Cela correspond d'ailleurs à la conception qui a cours dans d'autres Etats. Aucun pays connaissant une situation comparable à la nôtre sur le plan de la politique de sécurité n'envisage de supprimer son armée. On peut en conclure que l'avis du Conseil fédéral, selon lequel un Etat qui ne se trouve pas dans une situation de menace immédiate ne doit pas pour autant abandonner l'armée, est largement partagé au niveau international.

3

Interprétation de l'initiative

3.1

Généralités

L'interprétation d'une initiative populaire doit se fonder sur le texte de l'initiative et non sur la volonté subjective des auteurs de l'initiative. Le cas échéant, l'exposé des raisons qui ont conduit au dépôt de l'initiative ou des déclarations des auteurs de l'initiative peuvent toutefois être pris en considération. De même, les circonstances qui sous-tendent le dépôt de l'initiative peuvent être prises en compte pour l'interprétation. L'interprétation du texte repose sur les règles usuelles en la matière.

3.2

Mandat de suppression de l'armée

Conformément à la volonté des auteurs de l'initiative, l'armée devrait être supprimée, et l'entretien de forces militaires armées de quelque sorte que ce soit interdit autant à la Confédération qu'aux cantons, aux communes et aux particuliers.

Ainsi, plus aucune instruction militaire ne serait donnée dès l'acceptation des dispositions constitutionnelles. La dissolution des effectifs de l'armée devrait être effectuée dans un délai de dix ans. Par ailleurs, les appareils et les installations de l'armée devraient être détruits ou affectés à un usage civil dans le même délai de dix ans à compter de l'acceptation des dispositions constitutionnelles.

Seule ne serait pas interdite la participation armée à des activités internationales en faveur de la paix; le peuple devrait cependant se prononcer au préalable sur sa réglementation.

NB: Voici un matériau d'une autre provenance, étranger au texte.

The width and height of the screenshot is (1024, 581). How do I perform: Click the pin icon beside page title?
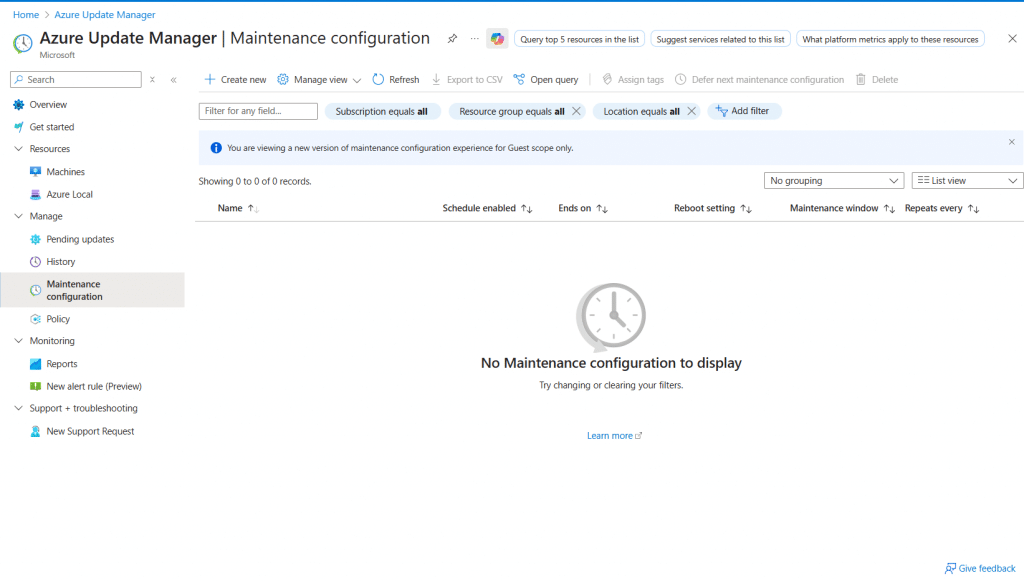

Quant aux formations non armées avec lesquelles la Suisse pourrait continuer à participer à des activités internationales en faveur de la paix, il ne s'agirait bien entendu plus de formations de l'armée, mais de formations civiles, telles que le Corps suisse d'aide en cas de catastrophes ou des formations de policiers civils. De tels engagements pourraient également, le cas échéant, être fournis dans le cadre du service civil pour la paix, tel qu'il est prévu par l'initiative «La solidarité crée la sécurité: pour un service civil volontaire pour la paix (SCP)», déposée parallèlement.

4469

3.3

Termes sujets à interprétation

3.3.1

«Participation armée à des activités internationales en faveur de la paix» (art. 17, al. 2)

Comme cela a déjà été mentionné plus haut, l'initiative populaire elle-même ne prévoit pas de réglementation concrète en ce qui concerne une participation armée à des engagements internationaux en faveur de la paix. Elle n'exclut par contre pas qu'à l'avenir, une telle participation puisse être envisagée. Cette participation devrait dans ce cas être régie par une réglementation nouvelle, qui devrait au préalable être soumise à une votation populaire.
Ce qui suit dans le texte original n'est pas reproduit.